Quote the items word for word, starting at the line that contains "This screenshot has width=908, height=650." and continuing through the end of the items. Leave the pictures out of your answer.

## Start Data rows

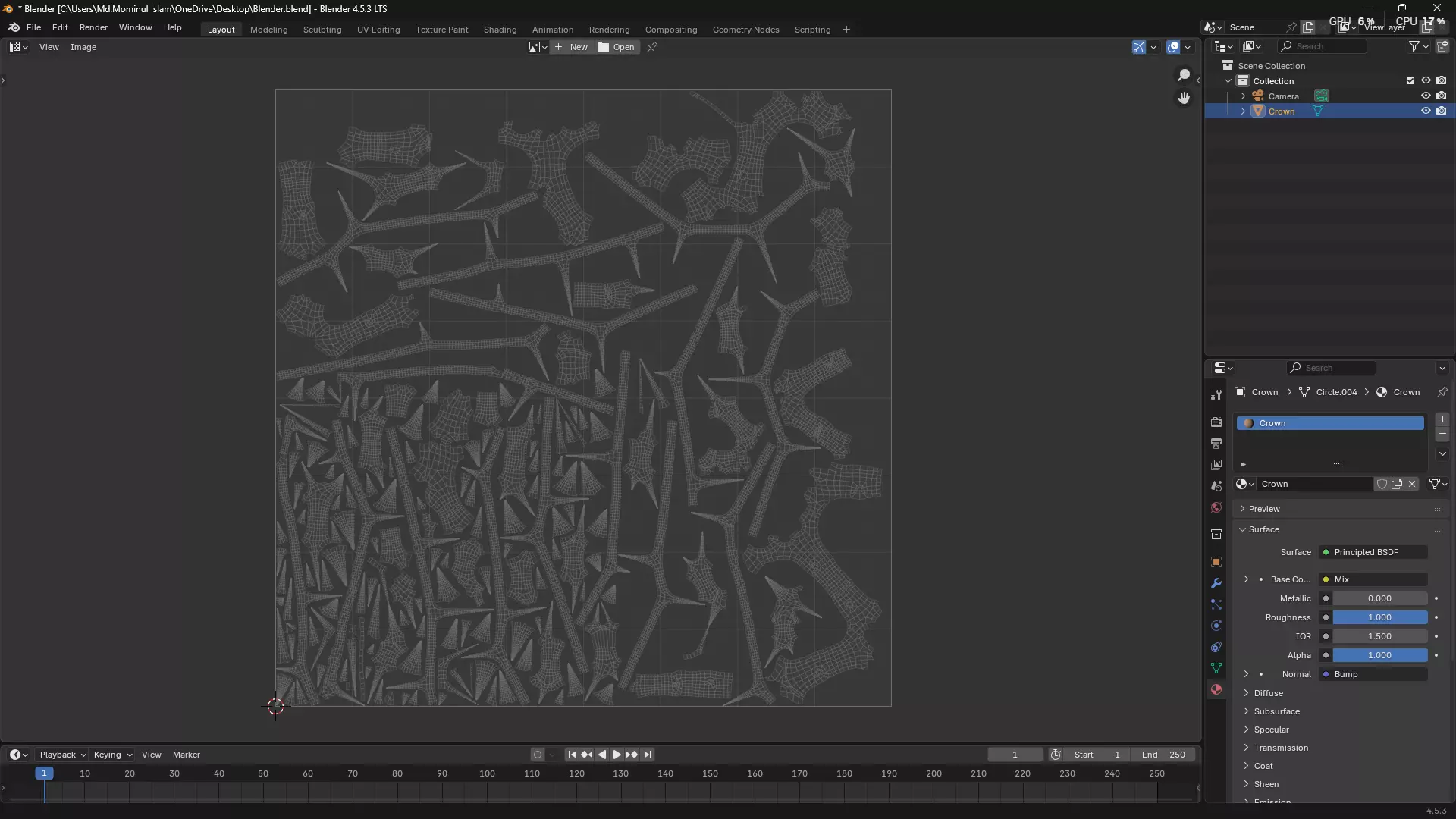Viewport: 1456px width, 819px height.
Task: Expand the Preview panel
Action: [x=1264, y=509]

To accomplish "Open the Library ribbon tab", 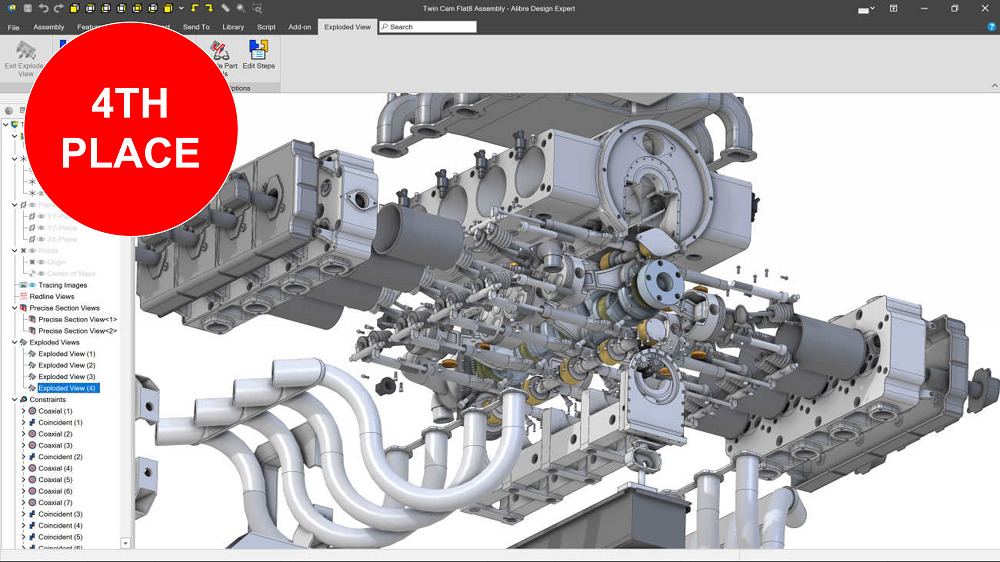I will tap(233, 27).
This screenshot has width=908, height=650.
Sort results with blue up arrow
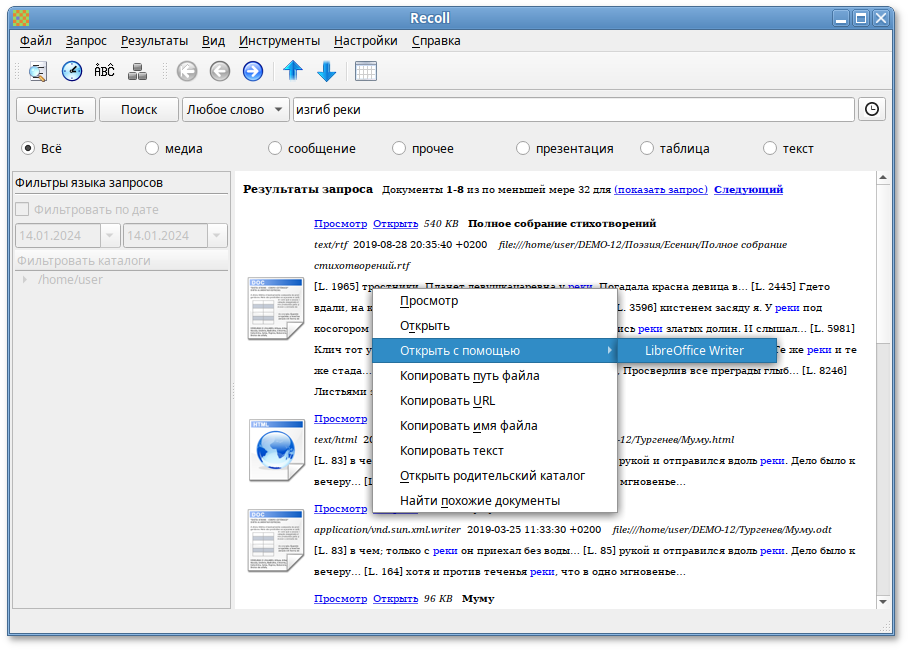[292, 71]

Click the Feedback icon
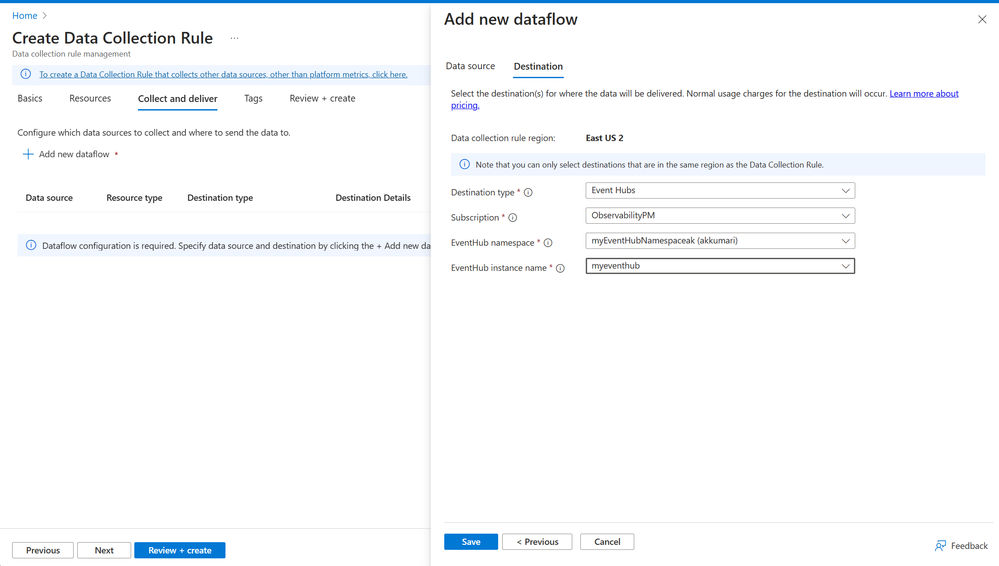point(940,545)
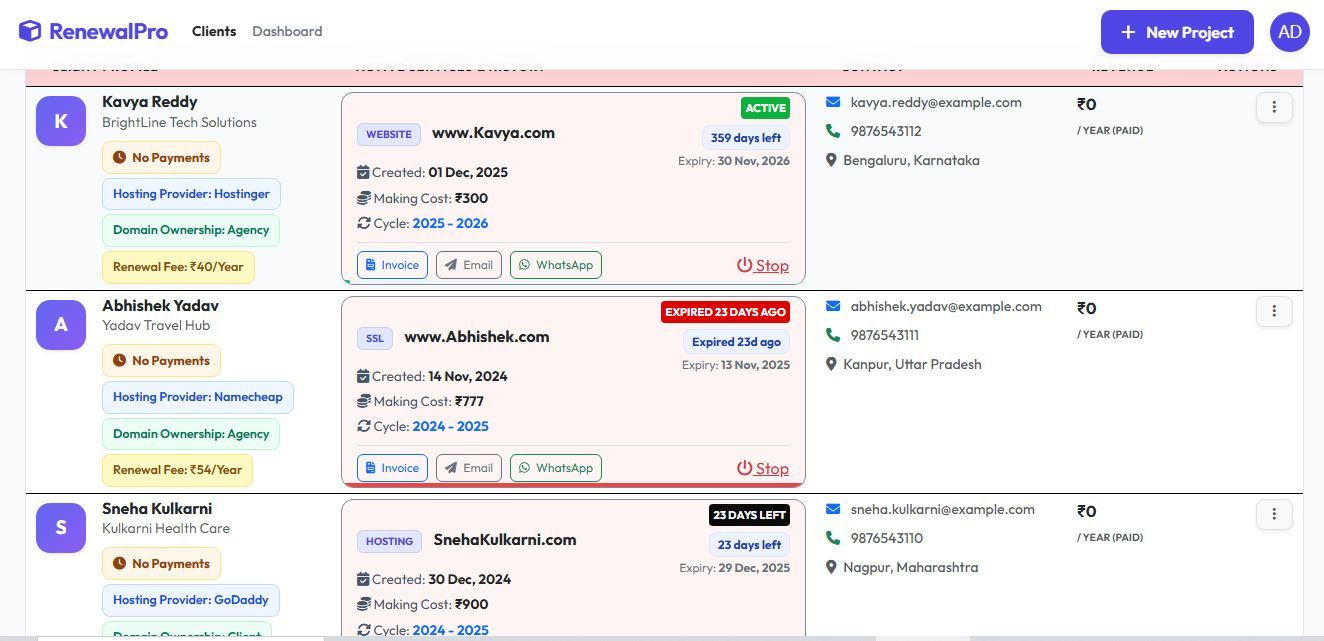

## End Data rows

**Output**
This screenshot has width=908, height=650.
Sort results with blue up arrow
[292, 71]

Click the Feedback icon
point(940,545)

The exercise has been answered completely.